* _EXERCISE REQUIREMENTS_
Since only a count is wanted, work out how many lines in the material below contain the word "will" and return that number.
━━━━
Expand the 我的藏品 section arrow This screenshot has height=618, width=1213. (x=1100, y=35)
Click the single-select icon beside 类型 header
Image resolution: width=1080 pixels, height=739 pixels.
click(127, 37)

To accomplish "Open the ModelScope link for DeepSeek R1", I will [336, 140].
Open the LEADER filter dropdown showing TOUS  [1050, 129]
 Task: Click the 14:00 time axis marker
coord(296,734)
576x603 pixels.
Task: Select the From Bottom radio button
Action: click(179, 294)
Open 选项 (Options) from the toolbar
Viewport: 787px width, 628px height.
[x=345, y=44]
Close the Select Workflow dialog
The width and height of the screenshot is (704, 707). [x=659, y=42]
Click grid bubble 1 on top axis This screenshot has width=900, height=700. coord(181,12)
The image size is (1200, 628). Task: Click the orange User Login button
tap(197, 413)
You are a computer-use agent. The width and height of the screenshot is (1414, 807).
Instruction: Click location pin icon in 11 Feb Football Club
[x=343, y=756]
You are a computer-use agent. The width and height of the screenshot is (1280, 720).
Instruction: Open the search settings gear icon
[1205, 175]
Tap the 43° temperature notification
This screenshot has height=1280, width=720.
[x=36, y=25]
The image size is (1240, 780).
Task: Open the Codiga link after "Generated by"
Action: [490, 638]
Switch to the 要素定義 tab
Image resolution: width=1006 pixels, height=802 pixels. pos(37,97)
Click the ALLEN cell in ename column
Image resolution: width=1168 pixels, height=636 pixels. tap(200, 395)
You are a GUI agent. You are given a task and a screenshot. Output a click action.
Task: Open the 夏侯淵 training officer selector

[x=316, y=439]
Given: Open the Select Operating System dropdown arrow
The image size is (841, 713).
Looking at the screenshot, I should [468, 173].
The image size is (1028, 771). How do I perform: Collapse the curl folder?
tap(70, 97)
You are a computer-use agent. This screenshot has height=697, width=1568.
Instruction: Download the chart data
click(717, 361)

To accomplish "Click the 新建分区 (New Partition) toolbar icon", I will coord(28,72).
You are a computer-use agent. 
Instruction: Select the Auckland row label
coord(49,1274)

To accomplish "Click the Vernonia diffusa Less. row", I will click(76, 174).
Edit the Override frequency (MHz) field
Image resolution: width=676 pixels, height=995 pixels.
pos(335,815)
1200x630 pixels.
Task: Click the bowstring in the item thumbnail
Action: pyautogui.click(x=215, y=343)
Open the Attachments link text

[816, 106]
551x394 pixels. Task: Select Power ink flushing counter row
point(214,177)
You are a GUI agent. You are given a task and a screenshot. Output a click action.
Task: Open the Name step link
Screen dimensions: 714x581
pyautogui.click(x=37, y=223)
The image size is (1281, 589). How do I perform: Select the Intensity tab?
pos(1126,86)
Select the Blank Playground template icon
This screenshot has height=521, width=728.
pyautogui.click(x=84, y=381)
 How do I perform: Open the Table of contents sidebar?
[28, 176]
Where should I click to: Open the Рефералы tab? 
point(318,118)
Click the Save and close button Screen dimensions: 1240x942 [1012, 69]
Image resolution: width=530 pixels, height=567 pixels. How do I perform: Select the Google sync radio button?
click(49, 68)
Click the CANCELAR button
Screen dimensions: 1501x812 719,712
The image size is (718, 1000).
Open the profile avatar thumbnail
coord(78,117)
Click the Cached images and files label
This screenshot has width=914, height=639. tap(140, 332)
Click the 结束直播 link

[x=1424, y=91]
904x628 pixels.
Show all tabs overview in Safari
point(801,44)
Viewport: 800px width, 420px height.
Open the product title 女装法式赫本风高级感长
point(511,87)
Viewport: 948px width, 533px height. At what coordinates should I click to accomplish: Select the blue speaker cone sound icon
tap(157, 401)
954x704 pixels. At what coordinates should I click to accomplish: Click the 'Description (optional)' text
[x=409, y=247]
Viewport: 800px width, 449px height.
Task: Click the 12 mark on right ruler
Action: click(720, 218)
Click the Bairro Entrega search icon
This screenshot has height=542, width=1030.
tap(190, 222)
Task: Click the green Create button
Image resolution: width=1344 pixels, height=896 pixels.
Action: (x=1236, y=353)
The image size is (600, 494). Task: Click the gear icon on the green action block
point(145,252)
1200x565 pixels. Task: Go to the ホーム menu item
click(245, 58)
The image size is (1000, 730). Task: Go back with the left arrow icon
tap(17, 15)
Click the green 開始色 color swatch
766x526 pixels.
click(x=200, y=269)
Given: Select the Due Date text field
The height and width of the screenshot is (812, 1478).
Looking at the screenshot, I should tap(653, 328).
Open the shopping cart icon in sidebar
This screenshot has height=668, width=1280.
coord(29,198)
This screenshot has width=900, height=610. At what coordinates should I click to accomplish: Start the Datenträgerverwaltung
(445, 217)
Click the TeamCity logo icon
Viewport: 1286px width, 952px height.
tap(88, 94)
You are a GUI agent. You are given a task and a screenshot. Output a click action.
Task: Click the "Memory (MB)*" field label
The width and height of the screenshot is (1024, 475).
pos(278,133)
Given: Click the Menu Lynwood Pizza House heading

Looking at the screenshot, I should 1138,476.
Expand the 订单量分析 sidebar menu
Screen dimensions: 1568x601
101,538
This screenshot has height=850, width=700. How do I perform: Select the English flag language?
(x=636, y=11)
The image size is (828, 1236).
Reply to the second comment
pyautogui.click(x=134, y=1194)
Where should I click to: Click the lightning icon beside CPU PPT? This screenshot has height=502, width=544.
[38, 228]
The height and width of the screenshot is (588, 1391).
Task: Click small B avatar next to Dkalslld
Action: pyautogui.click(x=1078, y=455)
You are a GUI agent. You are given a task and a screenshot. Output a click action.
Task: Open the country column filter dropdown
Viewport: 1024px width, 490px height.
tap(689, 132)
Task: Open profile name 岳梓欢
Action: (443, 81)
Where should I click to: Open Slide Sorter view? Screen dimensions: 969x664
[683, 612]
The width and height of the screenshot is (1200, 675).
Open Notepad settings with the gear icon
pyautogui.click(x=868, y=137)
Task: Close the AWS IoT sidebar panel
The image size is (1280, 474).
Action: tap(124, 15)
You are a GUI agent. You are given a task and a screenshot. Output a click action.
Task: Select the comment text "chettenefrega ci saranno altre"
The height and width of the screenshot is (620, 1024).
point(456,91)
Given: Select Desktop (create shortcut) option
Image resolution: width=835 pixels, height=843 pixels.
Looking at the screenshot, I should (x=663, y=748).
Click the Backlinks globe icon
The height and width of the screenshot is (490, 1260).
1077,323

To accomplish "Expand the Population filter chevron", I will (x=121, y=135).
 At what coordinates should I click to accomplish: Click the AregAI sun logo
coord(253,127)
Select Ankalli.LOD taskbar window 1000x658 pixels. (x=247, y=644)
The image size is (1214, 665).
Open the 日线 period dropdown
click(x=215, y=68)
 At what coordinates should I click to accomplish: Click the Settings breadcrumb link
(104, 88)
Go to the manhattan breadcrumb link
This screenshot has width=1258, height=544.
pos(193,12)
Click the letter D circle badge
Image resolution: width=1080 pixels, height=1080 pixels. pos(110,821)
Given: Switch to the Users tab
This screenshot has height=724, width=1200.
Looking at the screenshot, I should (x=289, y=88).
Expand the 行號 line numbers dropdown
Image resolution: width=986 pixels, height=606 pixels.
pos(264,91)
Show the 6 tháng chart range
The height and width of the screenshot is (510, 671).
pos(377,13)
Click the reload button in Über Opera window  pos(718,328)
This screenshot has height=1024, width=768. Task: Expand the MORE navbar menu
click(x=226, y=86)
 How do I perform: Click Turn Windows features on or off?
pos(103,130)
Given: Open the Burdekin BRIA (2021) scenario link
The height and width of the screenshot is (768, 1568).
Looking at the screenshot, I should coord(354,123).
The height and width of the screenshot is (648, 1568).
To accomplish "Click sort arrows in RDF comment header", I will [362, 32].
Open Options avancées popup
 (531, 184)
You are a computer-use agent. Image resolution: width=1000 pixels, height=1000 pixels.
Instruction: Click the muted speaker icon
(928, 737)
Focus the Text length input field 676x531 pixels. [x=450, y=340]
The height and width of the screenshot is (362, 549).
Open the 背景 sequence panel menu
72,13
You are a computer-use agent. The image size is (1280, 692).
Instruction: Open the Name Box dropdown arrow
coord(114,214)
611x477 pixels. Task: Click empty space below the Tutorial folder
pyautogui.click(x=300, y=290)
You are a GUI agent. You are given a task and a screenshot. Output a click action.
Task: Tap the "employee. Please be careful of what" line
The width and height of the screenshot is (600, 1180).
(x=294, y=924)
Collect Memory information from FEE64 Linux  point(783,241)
━━━━
* _EXPECTED ANSWER_
5